*Exercise prompt*
Each line between the one holding "The height and width of the screenshot is (603, 278)." and the end of the material below, both included, is to be transcribed word for word, with pictures left out.

*Supplied records*
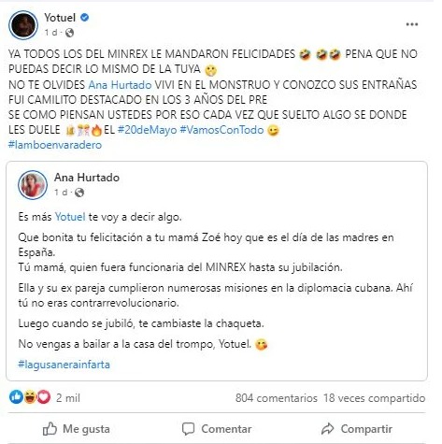Open the three-dots post options menu
442x444 pixels.
click(411, 24)
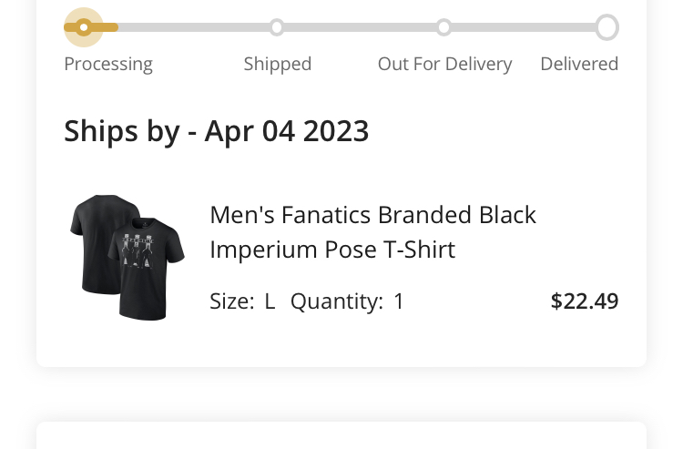Click the gold Processing step marker
The image size is (683, 449).
point(84,27)
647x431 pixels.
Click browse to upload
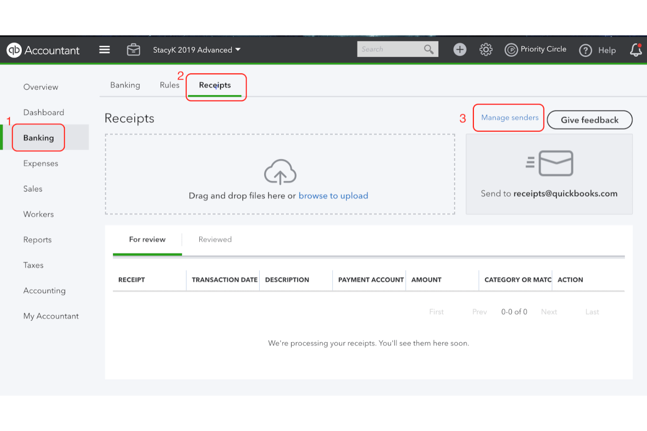coord(333,196)
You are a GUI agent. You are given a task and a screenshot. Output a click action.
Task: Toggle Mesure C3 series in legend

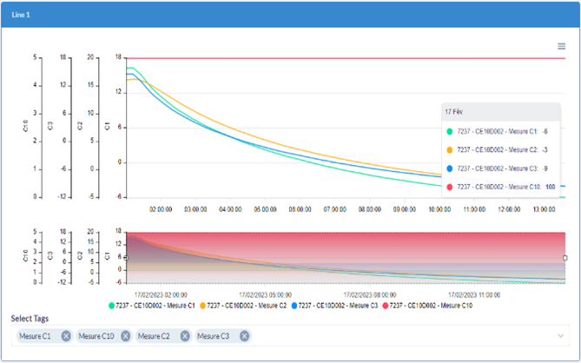336,306
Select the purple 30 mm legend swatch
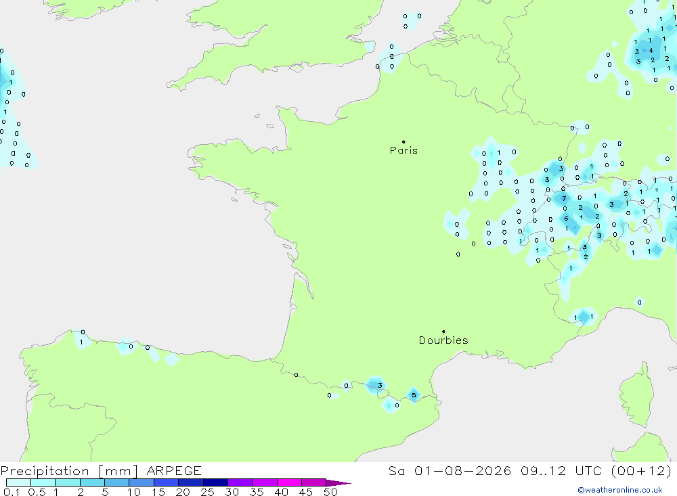 coord(240,482)
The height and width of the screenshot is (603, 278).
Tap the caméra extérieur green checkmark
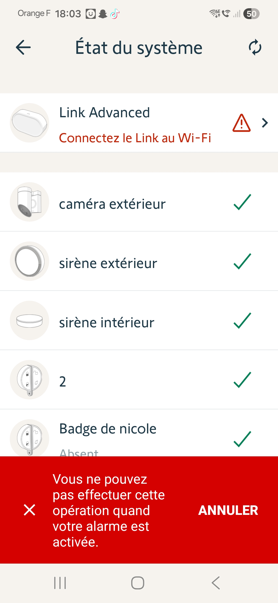point(242,202)
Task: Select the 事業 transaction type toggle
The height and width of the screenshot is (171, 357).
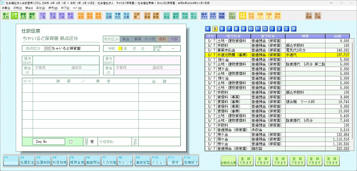Action: tap(138, 39)
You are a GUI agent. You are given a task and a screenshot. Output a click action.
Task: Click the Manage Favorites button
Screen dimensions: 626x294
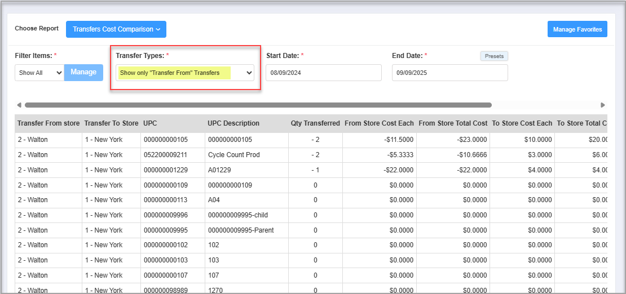click(577, 29)
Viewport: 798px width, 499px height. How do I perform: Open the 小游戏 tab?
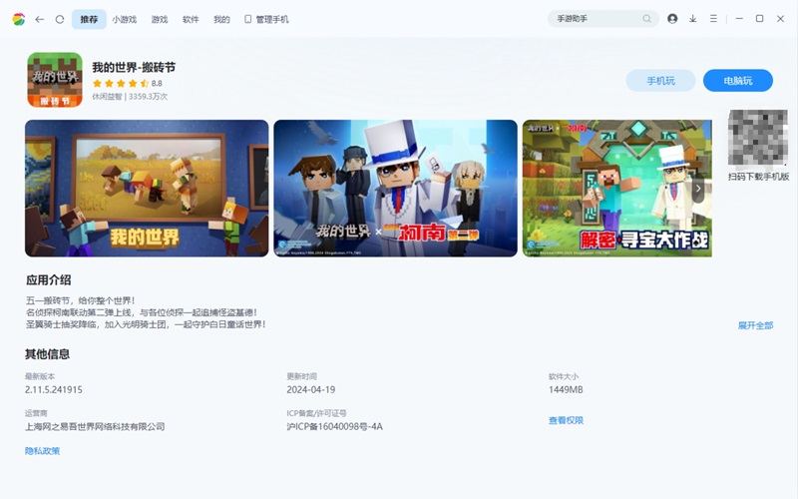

*Output for this task*
The height and width of the screenshot is (603, 278).
Tap the caméra extérieur green checkmark
point(242,202)
Task: Select the 事業 transaction type toggle
The height and width of the screenshot is (171, 357).
Action: tap(138, 39)
You are a GUI agent. You are given a task and a screenshot. Output a click action.
Task: Click the Manage Favorites button
Screen dimensions: 626x294
click(577, 29)
Viewport: 798px width, 499px height. How do I perform: Open the 小游戏 tab?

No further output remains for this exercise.